Let me get this straight...you don't have to put her in a stand or tie her in order to milk her? WOW!


----------



## TheMixedBag (Oct 16, 2010)

Nope. She even squats a little bit so I can reach better, same as she does for Barclay, who she's all but adopted.


----------



## TheMixedBag (Oct 16, 2010)

I stupidly didn't get a full udder shot, but I did get the one after she was milked out, and totally empty (minus a little bit on the other side, she wasn't letting down for me all that well), she's now the same size as she was full. I didn't keep any, but it certainly was a good amount. She's also taken to lifting up her leg whenever someone is milking and very carefully setting it farther back.


----------



## lissablack (Nov 30, 2009)

That sounds like a really good girl. The only time I can get milk out of them without the milking stand is colostrum right after they have kidded.

Jan


----------



## TheMixedBag (Oct 16, 2010)

I know the yard is horribly messy in these, no matter how many times I neatly stack buckets, this is how it ends up the next day....oh well. the kids love 'em.









She's still uneven here...no matter how many times I milk, how long I fight with that side, she hides half of it and lets it down later....

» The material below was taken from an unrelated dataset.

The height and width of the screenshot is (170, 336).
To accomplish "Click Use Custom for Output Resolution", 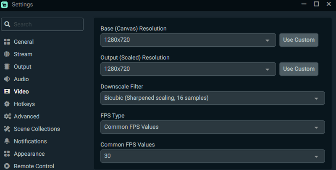I will click(299, 69).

Oh, and HA! Best milking doe I've had. No kick, no impatience, no nothing.


----------



## milk and honey (Oct 31, 2010)

What a good girl! I guess she just doesn't like the stand??


----------



## TheMixedBag (Oct 16, 2010)

She's been on it about 5 times in her life, but she doesn't mind it. She's still just not real sure what it's about, and prefers to be milked out in the backyard, which is fine by me.

I'm still just trying to teach Jenny that trick....


----------



## Amos (Oct 2, 2008)

Wow, definitely an improvement!


----------



## TheMixedBag (Oct 16, 2010)

I'm crossing my fingers that it will be big enough that the judges will like it.


----------



## TheMixedBag (Oct 16, 2010)

No photos today, but she's a cup shy of a quart this morning. I won't be getting an evening amount as I'm still stripping her out every time I go outside.

Jenny, however, is drying off quite nicely. Her udder is routinely soft and nowhere near full in the mornings, and stays roughly canteloupe sized all day, which means she's making just enough for the kids, which *should* mean drying her off won't be a problem.


----------



## TheMixedBag (Oct 16, 2010)

Better photos from this morning. Didn't get to find out how much she produced, but I do know her udder's not going to be as good as I hoped. The whole thing seems to slant forward, and the right teat still points out to the side...


----------